FDA belum memberikan penelitian ilmiah tentang makanan gandum utuh untuk menyetujui obat baru. Sebaliknya, badan tersebut mengandalkan rekomendasi yang dibuat NRC 10 tahun sebelumnya. FDA mengabaikannya NEJM Studi ini diterbitkan enam bulan sebelum petisi Kellogg disetujui – meskipun ini adalah studi terbesar yang pernah ada tentang serat makanan dan kanker usus besar.
Akibat dari kemalasan ilmiah FDA adalah jutaan konsumen akan terus disesatkan tentang masalah kesehatan yang penting di masa mendatang – sambil tersedak dedak dan membayangkan bahwa dedak dapat mencegah kanker usus besar.
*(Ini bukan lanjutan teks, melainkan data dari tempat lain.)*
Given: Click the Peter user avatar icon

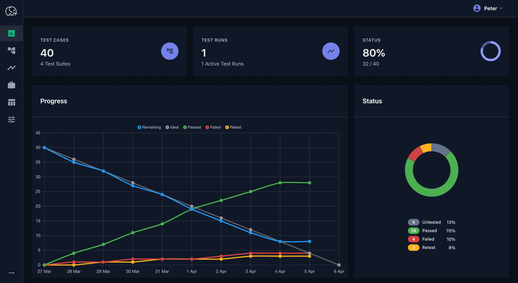Looking at the screenshot, I should point(476,8).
Tentu saja biji-bijian utuh merupakan bagian dari pola makan seimbang. Namun jika terlalu melebih-lebihkan manfaatnya, banyak orang akan mempunyai rasa aman yang salah.
Meskipun FDA mengizinkan perusahaan untuk memasarkan mitos-mitos yang dipicu oleh ilmu pengetahuan sampah, badan tersebut menggunakan ilmu pengetahuan sampah untuk menghilangkan produk yang diketahui manfaatnya. Mungkin Anda memperhatikan bahwa obat pencahar favorit Anda tidak berfungsi sebaik dulu.
Para peneliti dari Program Toksikologi Nasional pemerintah AS melaporkan kepada FDA pada bulan April 1997 bahwa tikus yang diberi senyawa fenolftalein dosis tinggi memiliki tingkat kanker yang lebih tinggi. Pada saat itu, fenolftalein merupakan bahan aktif paling efektif dalam produk pencahar.
FDA menindas produsen obat pencahar untuk memformulasi ulang produk mereka tanpa fenolftalein meskipun terdapat fakta bahwa: (1) tikus direkayasa secara genetis agar lebih rentan terhadap kanker—mereka, dalam arti tertentu, merupakan “bom waktu kanker”; (2) dosis fenolftalein 30 kali lebih tinggi dibandingkan yang digunakan konsumen; dan (3) fenolftalein telah digunakan sebagai bahan pencahar selama lebih dari 100 tahun dan sama sekali tidak ada indikasi peningkatan risiko kanker di kalangan pengguna.
Berbagai penelitian ilmiah yang diterbitkan setelah keputusan FDA juga gagal menghubungkan penggunaan obat pencahar dengan peningkatan risiko kanker.
Hei, siapa yang butuh obat pencahar jika kamu punya dedak?
Presiden Clinton minggu ini mengumumkan upaya baru untuk melawan kanker usus besar, termasuk, di antara rekomendasi lainnya, agar orang dewasa yang berusia di atas 50 tahun menjalani pemeriksaan kanker usus besar setiap tahun. Setiap tahunnya, diperkirakan terdapat 130.000 kasus baru kanker usus besar dan lebih dari 50.000 kematian akibat penyakit tersebut.
Kanker usus besar dapat disembuhkan jika terdeteksi sejak dini. Sangat disayangkan bahwa tampaknya tidak ada obat untuk ilmu sampah di FDA.
— Steven Milloy adalah ahli biostatistik, pengacara, mahasiswa tambahan di Cato Institute, dan penerbit Junkscience.com.